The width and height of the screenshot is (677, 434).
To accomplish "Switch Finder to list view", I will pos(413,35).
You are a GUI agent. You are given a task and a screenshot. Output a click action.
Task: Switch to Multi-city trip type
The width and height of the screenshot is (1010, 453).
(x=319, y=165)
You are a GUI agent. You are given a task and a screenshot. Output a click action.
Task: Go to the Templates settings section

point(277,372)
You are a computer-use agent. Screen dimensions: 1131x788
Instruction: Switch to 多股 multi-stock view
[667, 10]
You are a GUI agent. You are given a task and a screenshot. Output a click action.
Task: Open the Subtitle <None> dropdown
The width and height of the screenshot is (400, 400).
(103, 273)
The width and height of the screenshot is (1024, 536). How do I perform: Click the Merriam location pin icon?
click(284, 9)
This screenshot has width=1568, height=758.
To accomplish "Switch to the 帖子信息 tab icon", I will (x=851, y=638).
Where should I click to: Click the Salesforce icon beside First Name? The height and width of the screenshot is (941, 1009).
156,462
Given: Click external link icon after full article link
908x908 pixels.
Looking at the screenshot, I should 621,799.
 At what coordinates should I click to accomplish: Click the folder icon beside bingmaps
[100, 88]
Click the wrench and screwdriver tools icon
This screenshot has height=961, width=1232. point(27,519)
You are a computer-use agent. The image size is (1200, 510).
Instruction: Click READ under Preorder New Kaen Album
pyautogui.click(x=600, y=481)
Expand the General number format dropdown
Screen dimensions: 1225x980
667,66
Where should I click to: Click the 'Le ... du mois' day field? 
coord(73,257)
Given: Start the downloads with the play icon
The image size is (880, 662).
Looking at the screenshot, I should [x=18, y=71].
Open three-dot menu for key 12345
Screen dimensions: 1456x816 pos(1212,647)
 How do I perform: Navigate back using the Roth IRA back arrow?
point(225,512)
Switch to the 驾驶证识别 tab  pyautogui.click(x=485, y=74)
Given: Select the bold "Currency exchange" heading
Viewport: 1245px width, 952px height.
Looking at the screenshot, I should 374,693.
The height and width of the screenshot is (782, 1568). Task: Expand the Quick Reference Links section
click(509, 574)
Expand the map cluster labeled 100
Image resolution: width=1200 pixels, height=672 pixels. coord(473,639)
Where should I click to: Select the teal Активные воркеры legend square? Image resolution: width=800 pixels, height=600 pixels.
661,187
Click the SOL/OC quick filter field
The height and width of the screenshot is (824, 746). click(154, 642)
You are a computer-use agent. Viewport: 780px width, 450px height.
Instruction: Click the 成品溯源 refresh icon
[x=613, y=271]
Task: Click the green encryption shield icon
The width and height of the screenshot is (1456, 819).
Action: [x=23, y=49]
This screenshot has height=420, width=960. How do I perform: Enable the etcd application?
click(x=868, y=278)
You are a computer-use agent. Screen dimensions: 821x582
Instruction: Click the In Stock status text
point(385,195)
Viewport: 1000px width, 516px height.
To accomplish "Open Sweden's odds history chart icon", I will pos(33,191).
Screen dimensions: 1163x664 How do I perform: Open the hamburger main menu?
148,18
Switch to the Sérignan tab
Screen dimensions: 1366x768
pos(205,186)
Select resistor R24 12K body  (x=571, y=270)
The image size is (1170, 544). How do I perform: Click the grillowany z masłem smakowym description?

DIRECTIONS FOR THIS TASK:
Can you reproduce the listing above line for line, with no changes to any of it?

RESPONSE TO THE EXERCISE:
The width and height of the screenshot is (677, 434).
To accomplish "Switch Finder to list view", I will pos(413,35).
You are a GUI agent. You are given a task and a screenshot. Output a click action.
Task: Switch to Multi-city trip type
The width and height of the screenshot is (1010, 453).
(x=319, y=165)
You are a GUI agent. You are given a task and a screenshot. Output a click action.
Task: Go to the Templates settings section

point(277,372)
You are a computer-use agent. Screen dimensions: 1131x788
Instruction: Switch to 多股 multi-stock view
[667, 10]
You are a GUI agent. You are given a task and a screenshot. Output a click action.
Task: Open the Subtitle <None> dropdown
The width and height of the screenshot is (400, 400).
(103, 273)
The width and height of the screenshot is (1024, 536). How do I perform: Click the Merriam location pin icon?
click(284, 9)
This screenshot has width=1568, height=758.
To accomplish "Switch to the 帖子信息 tab icon", I will (x=851, y=638).
Where should I click to: Click the Salesforce icon beside First Name? The height and width of the screenshot is (941, 1009).
156,462
Given: Click external link icon after full article link
908x908 pixels.
Looking at the screenshot, I should 621,799.
 At what coordinates should I click to accomplish: Click the folder icon beside bingmaps
[100, 88]
Click the wrench and screwdriver tools icon
This screenshot has height=961, width=1232. point(27,519)
You are a computer-use agent. The image size is (1200, 510).
Instruction: Click READ under Preorder New Kaen Album
pyautogui.click(x=600, y=481)
Expand the General number format dropdown
Screen dimensions: 1225x980
667,66
Where should I click to: Click the 'Le ... du mois' day field? 
coord(73,257)
Given: Start the downloads with the play icon
The image size is (880, 662).
Looking at the screenshot, I should [x=18, y=71].
Open three-dot menu for key 12345
Screen dimensions: 1456x816 pos(1212,647)
 How do I perform: Navigate back using the Roth IRA back arrow?
point(225,512)
Switch to the 驾驶证识别 tab  pyautogui.click(x=485, y=74)
Given: Select the bold "Currency exchange" heading
Viewport: 1245px width, 952px height.
Looking at the screenshot, I should 374,693.
The height and width of the screenshot is (782, 1568). Task: Expand the Quick Reference Links section
click(509, 574)
Expand the map cluster labeled 100
Image resolution: width=1200 pixels, height=672 pixels. coord(473,639)
Where should I click to: Select the teal Активные воркеры legend square? Image resolution: width=800 pixels, height=600 pixels.
661,187
Click the SOL/OC quick filter field
The height and width of the screenshot is (824, 746). click(154, 642)
You are a computer-use agent. Viewport: 780px width, 450px height.
Instruction: Click the 成品溯源 refresh icon
[x=613, y=271]
Task: Click the green encryption shield icon
The width and height of the screenshot is (1456, 819).
Action: [x=23, y=49]
This screenshot has height=420, width=960. How do I perform: Enable the etcd application?
click(x=868, y=278)
You are a computer-use agent. Screen dimensions: 821x582
Instruction: Click the In Stock status text
point(385,195)
Viewport: 1000px width, 516px height.
To accomplish "Open Sweden's odds history chart icon", I will pos(33,191).
Screen dimensions: 1163x664 How do I perform: Open the hamburger main menu?
148,18
Switch to the Sérignan tab
Screen dimensions: 1366x768
pos(205,186)
Select resistor R24 12K body  (x=571, y=270)
The image size is (1170, 544). How do I perform: Click the grillowany z masłem smakowym description?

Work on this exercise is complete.